— PROBLEM —
From the records below, output exactly the lines running from the line containing "2018年2月 (251, 1957)" through the line containing "アルトコイン (253, 1053)", and no others.

===== ENTRIES SUPPLIED =====

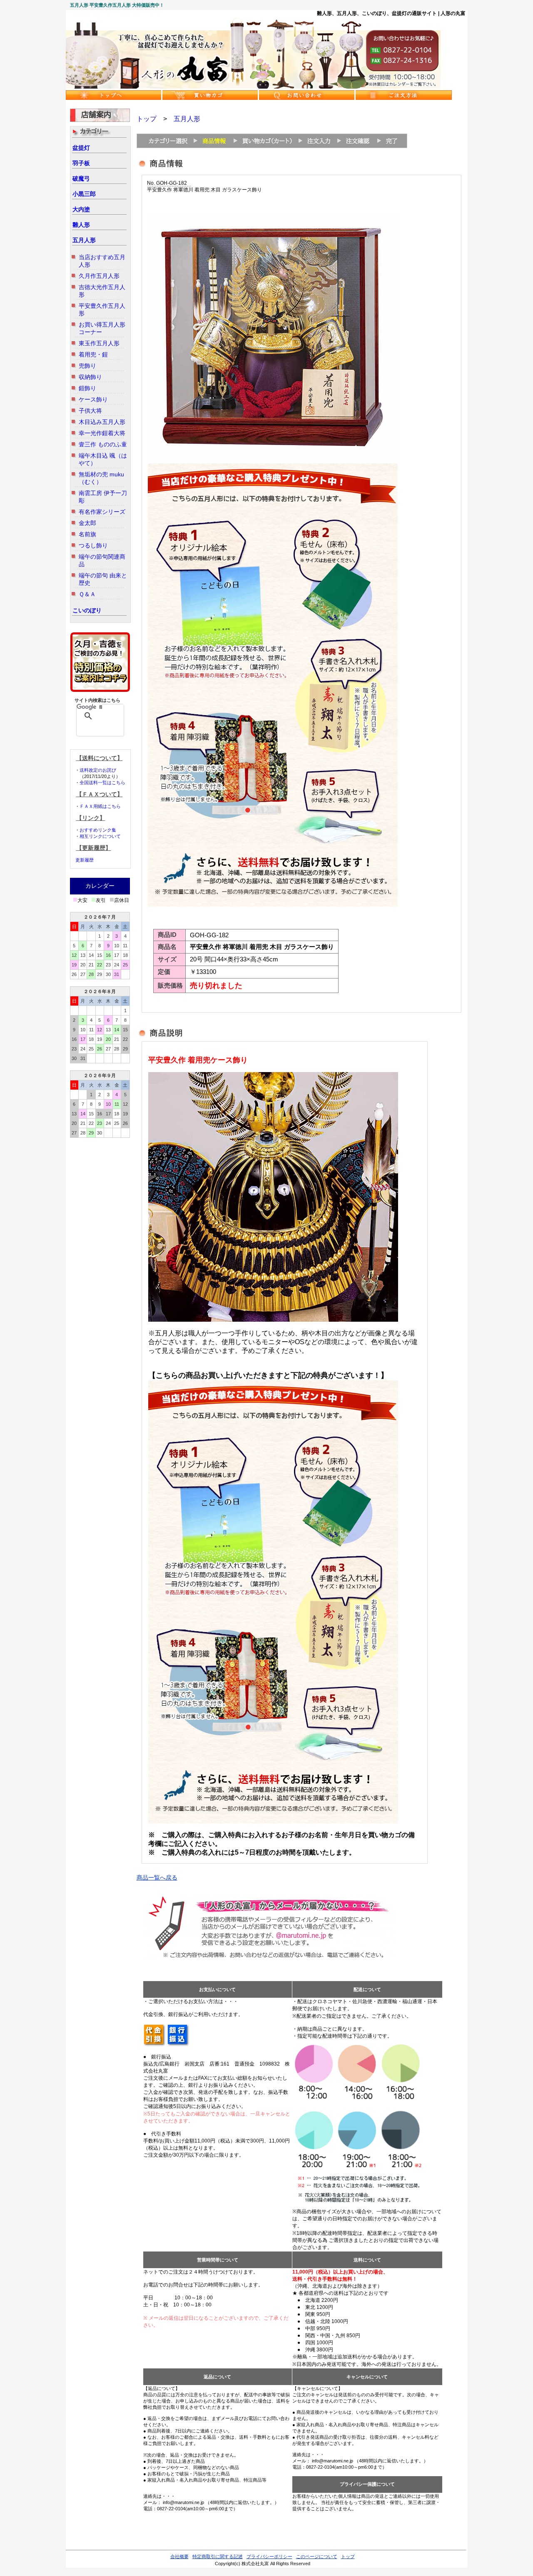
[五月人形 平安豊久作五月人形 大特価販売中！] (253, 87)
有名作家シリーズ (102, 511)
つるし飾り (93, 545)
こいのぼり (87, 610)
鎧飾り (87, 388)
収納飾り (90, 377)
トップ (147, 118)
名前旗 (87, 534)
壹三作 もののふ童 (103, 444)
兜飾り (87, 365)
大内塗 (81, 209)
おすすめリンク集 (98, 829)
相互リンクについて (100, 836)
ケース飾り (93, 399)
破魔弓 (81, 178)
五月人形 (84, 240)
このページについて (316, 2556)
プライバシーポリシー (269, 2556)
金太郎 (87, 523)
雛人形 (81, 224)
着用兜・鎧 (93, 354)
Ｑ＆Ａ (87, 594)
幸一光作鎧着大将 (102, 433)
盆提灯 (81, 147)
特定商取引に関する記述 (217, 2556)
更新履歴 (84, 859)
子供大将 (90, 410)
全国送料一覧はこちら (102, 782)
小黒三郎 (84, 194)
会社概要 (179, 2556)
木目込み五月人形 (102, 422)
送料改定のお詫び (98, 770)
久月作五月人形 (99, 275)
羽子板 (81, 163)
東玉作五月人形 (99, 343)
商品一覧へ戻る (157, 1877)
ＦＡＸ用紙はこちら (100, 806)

=====
===== ENTRIES SUPPLIED =====

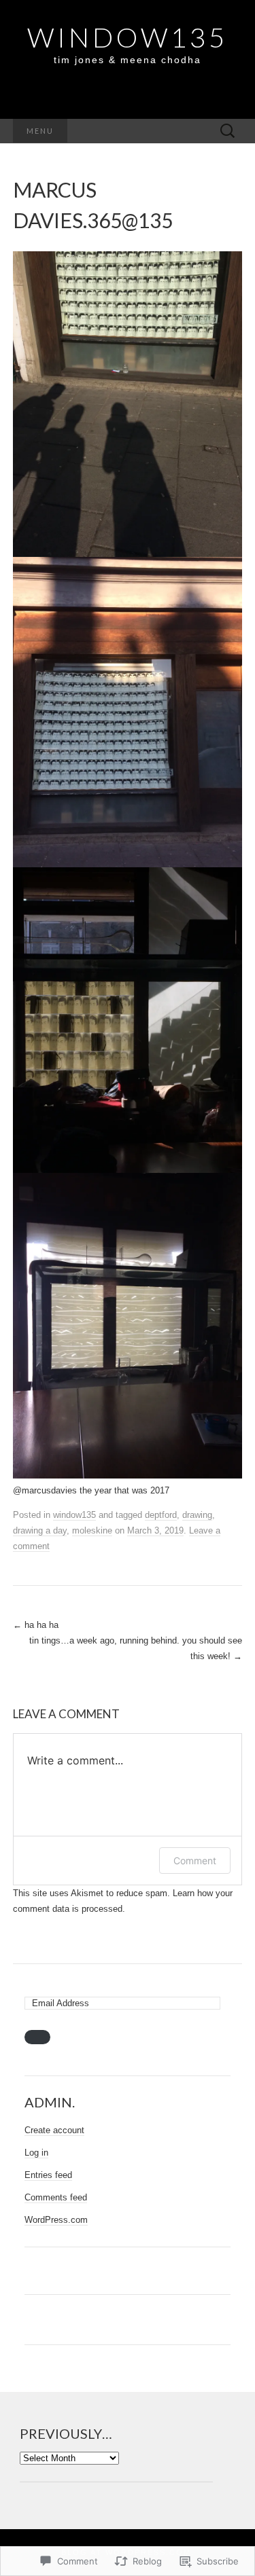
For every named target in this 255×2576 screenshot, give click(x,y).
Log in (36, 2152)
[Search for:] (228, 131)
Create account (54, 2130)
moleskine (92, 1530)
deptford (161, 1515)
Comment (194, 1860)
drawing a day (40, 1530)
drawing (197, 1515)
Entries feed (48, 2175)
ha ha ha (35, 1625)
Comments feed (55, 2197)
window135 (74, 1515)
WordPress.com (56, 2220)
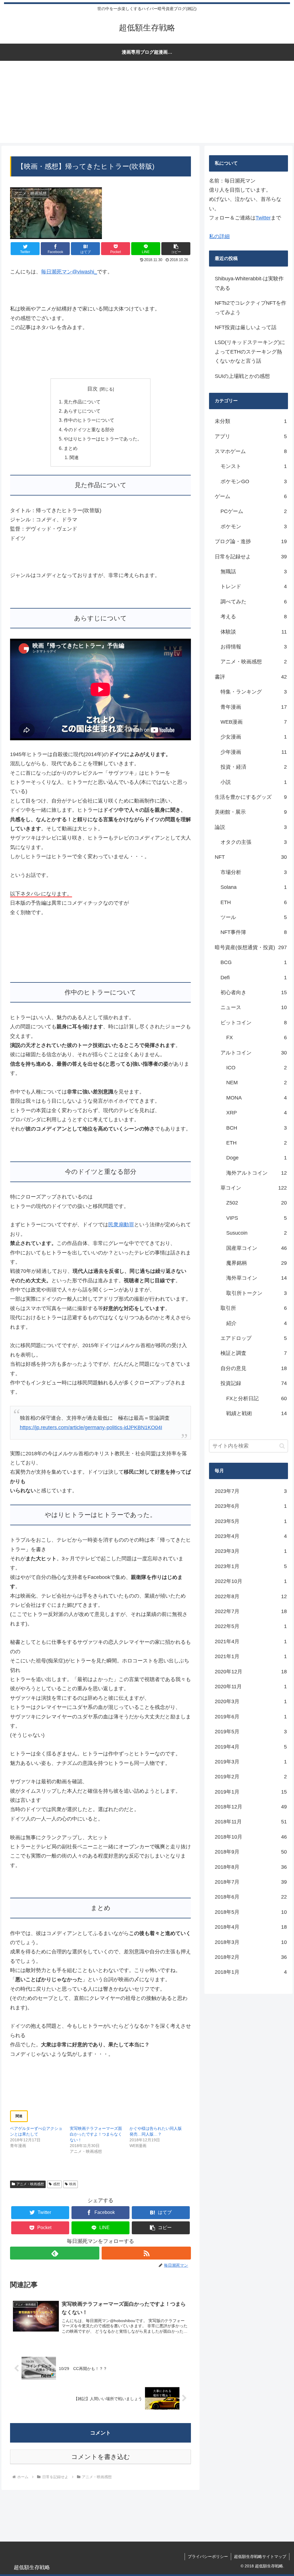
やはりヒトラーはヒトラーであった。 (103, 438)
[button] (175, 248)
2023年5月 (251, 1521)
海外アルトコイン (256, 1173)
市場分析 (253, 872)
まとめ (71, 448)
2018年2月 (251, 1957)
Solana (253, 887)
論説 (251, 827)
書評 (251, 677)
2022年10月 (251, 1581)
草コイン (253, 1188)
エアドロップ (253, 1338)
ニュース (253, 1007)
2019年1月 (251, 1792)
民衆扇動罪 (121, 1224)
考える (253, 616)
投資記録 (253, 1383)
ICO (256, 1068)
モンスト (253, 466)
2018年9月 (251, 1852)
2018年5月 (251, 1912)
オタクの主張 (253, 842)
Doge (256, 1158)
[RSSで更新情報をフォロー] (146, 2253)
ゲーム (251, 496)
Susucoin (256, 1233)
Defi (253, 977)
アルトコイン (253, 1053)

=====

— TASK SOLUTION —
2018年2月 (251, 1957)
Solana (253, 887)
論説 (251, 827)
書評 (251, 677)
2022年10月 (251, 1581)
草コイン (253, 1188)
エアドロップ (253, 1338)
ニュース (253, 1007)
2019年1月 (251, 1792)
民衆扇動罪 (121, 1224)
考える (253, 616)
投資記録 (253, 1383)
ICO (256, 1068)
モンスト (253, 466)
2018年9月 (251, 1852)
2018年5月 (251, 1912)
オタクの主張 (253, 842)
Doge (256, 1158)
[RSSで更新情報をフォロー] (146, 2253)
ゲーム (251, 496)
Susucoin (256, 1233)
Defi (253, 977)
アルトコイン (253, 1053)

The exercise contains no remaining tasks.